Anja Fließbach: Mittwoch, 30 Mai 2007, 22:39 Uhr

Kommentare



Ich freue mich auf die Geheimnisse der Amadea-Crew. An deiner Stelle würde ich mir aber vor dem Schreiben genau überlegen, ob du irgendwann vielleicht einmal wieder auf das Schiff möchtest...

Kommentiert von: M. | Donnerstag, 31 Mai 2007, 17:28 Uhr



...so, jetzt wirds auch mal zeit für einen kommentar: über eine längere zeit durfte ich die dame fliessbach und ihre kleine an bord miterleben...und irgendwie wirds da zeit mal mit ein paar "idyllen" aufzuräumen. mich schauderts jedesmal wenn hier von ihren "freunden" an bord gesprochen wird, ich hab zum glück selber miterlebt was wirklich abging. aber über die beliebtheit der autorin an bord kann sich vermutlich jeder selber anhand ihrer eigenen kommentare ein bild machen.

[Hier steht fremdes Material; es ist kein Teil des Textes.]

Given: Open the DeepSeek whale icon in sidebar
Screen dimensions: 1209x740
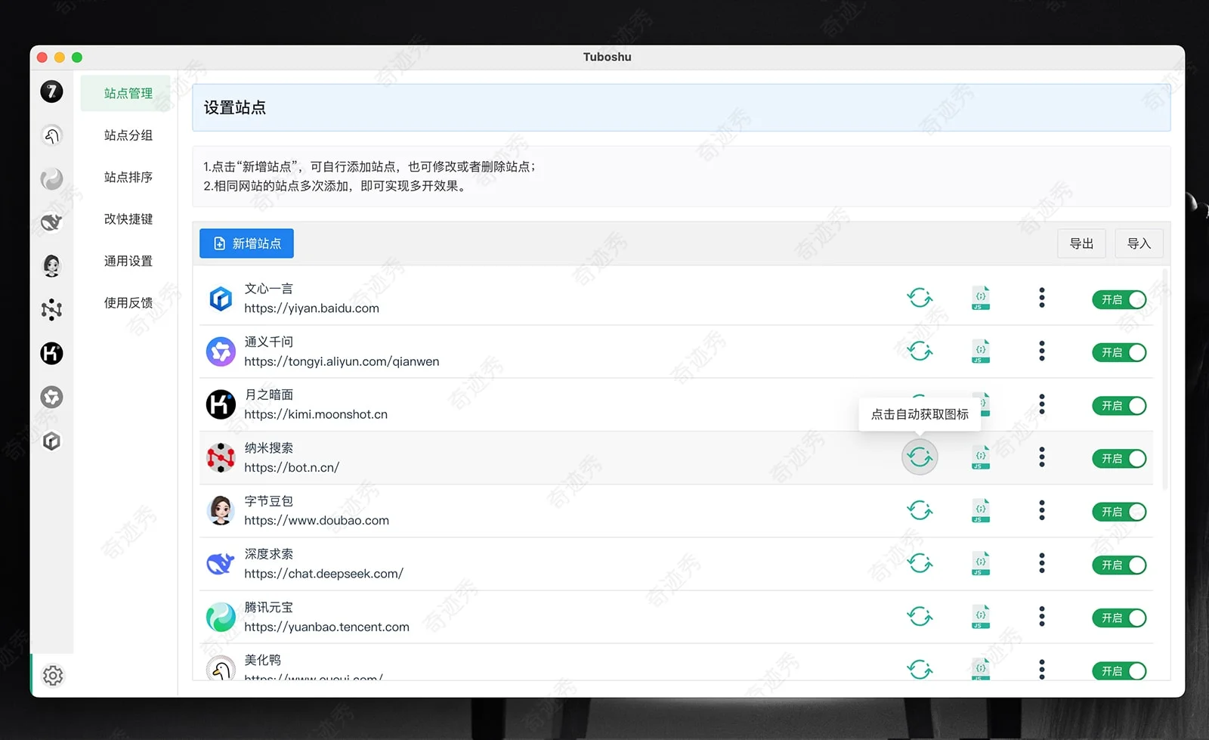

ich habe wohl selten eine so von sich selber überzeugte und übertriebene person wie die frau fliessbach getroffen. alles muss laufend und immer nach ihrer pfeiffe tanzen, wenn nicht...au backe. kriegt die liebe tochter mal für einen moment nicht die aufmerksamkeit die die mutter für sie gerne hätte...ebenso übel.

und dann muss natürlich alles für jeden wunsch sofort sputen - und jede extrawurst ist natürlich selbstverständlich...ansonsten stehts am nächsten tag im blog...auch klar.

liebe leser, denkt euch eure eigene sache - aber ich kann euch versichern, viele an bord waren gar nicht traurig an dem tag als die frau a.k.f ausgestiegen ist...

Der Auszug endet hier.